Como vê os clubes que assinaram com a Globo até 2024 nessa discussão?


Quem tem contrato com a Globo deveria chegar na Globo, sentar e criar um modelo híbrido. Criar um aplicativo do clube, chamar a Globo e falar: ‘você vai ser minha empresa jornalística, produz o conteúdo, eu comercializo e nós ganhamos dinheiro junto. Eu monetizo seu conteúdo digital'”. Na minha opinião o aplicativo tem que ser do clube e não da Globo como é hoje.

Ou seja, mudar completamente o que foi assinado?

O clube tem que ter direito as imagens e a Globo tem que mudar o contrato, na minha opinião, para salvar o futebol brasileiro.

No Brasil, é sempre discutido soluções individuais para os clubes. Não chegou o momento de haver um pensamento coletivo?

Essa é a grande questão. O Flamengo tomou uma atitude parecida com a do Corinthians quando rompeu com o clube dos 13. Se colocou como a grande estrela da companhia e esqueceu de que para a companhia existir precisa de todos para funcionar. Se aqui houvesse uma liga estruturada a Amazon investiria nas transmissões por streaming. O desunião enfraquece.

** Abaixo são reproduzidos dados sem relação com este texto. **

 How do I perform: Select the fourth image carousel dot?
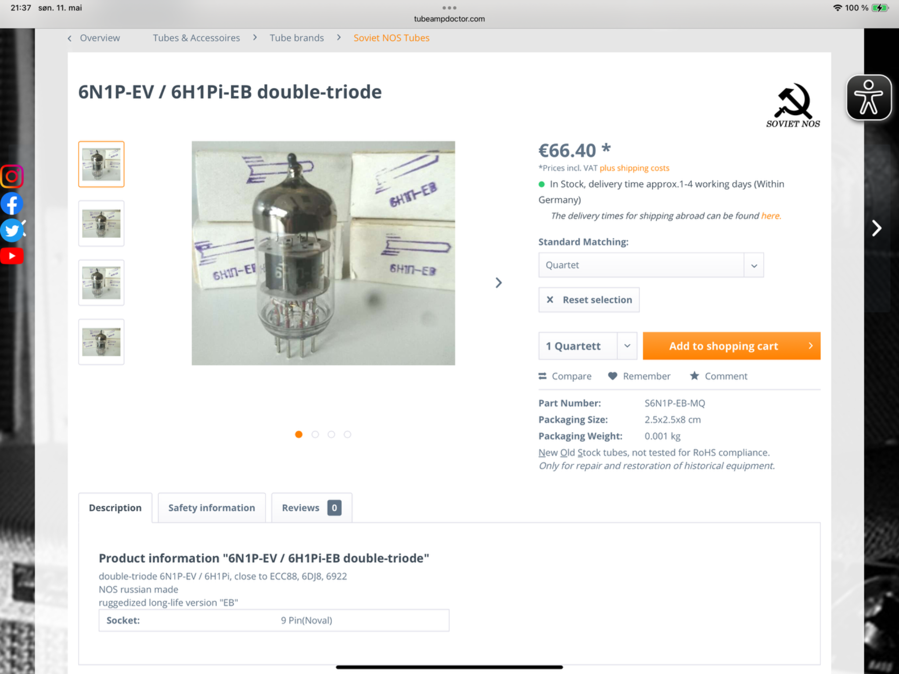348,434
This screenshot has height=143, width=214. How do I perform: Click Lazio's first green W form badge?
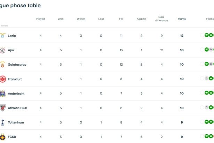tap(206, 35)
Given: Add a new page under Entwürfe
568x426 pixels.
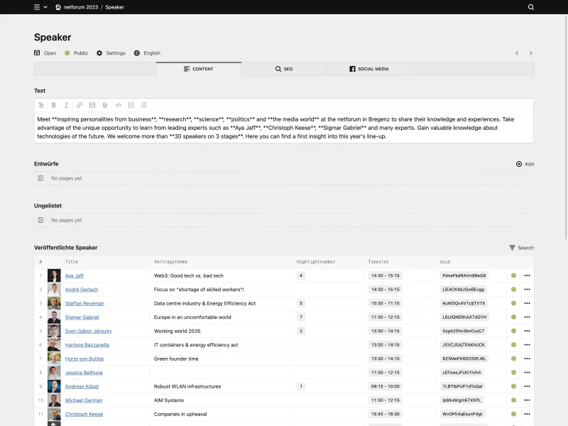Looking at the screenshot, I should pos(524,163).
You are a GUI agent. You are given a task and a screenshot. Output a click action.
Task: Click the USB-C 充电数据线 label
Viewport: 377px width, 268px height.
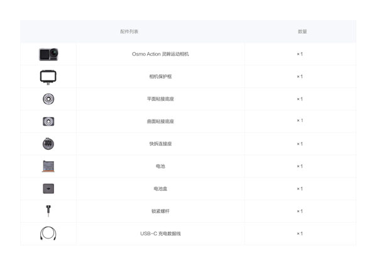point(160,233)
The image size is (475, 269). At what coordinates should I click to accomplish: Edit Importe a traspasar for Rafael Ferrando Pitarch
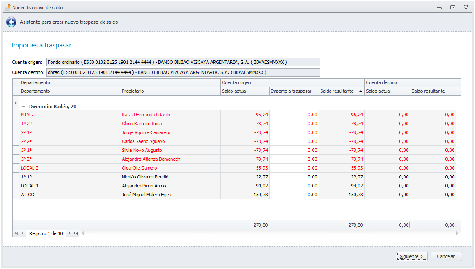click(x=294, y=115)
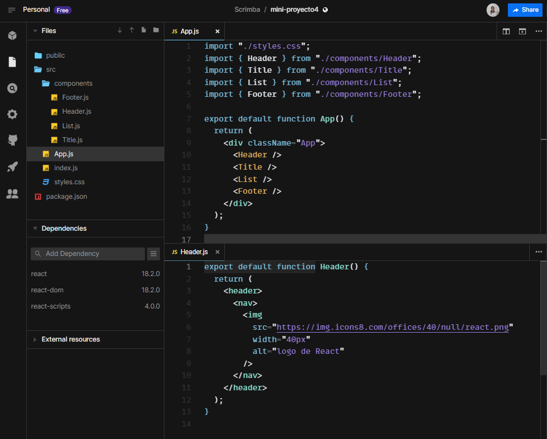The image size is (547, 439).
Task: Expand the External resources section
Action: coord(35,339)
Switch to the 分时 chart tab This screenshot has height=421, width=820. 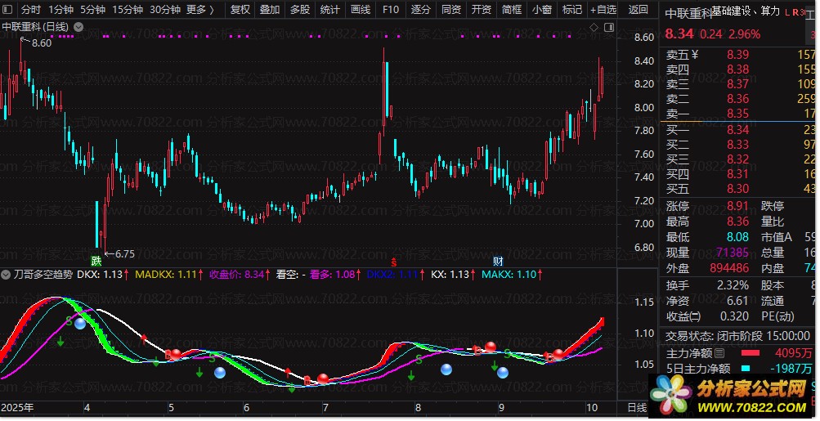pos(30,10)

Qual é o papel da CBF nesse cenário?

A CBF nunca foi tão rica. Está com R$ 1 bilhão de faturamento, R$ 700 milhões em caixa. E os clubes achando que ela é parceira, quando o que se vê é que ela não está preocupada com os times. Não tem outro caminho. É fundamental essa união dos clubes. Talvez uma união inicial, não como foi a “Primeira Liga”, mas união em cima dessa MP. Não precisam ser todos. Mas uma união por exemplo de 12 grandes marcas. Flamengo, Corinthians, Grêmio e Inter não querem. Tudo bem. Mas você tem lá: Bahia, Ceará, Fortaleza, Goiás, Sport, Santa Cruz, Náutico… Monta um bloco unindo esses clubes de Série A e B. Está quase feito. A mídia tem que transmitir Série A e Série B. É um começo.

O Flamengo não parece disposto a mudar seu planejamento…

Em uma união como essa, por exemplo, O CSA seria mais ou menos como o sócio do Flamengo. O Flamengo tinha que entender o papel dele na sociedade, que ele não entende. O Barcelona e o Real Madrid demoraram para entender. Eles entenderam há uns anos. Congelaram os ganhos durante um ano com TV para que os clubes menores pudessem crescer e agora sim competir melhor. O Athletic Bilbao, o Sevilla, Mallorca faturam muito mais com TV do que há cinco anos. E o Barcelona e o Real Madrid continuam gigantes.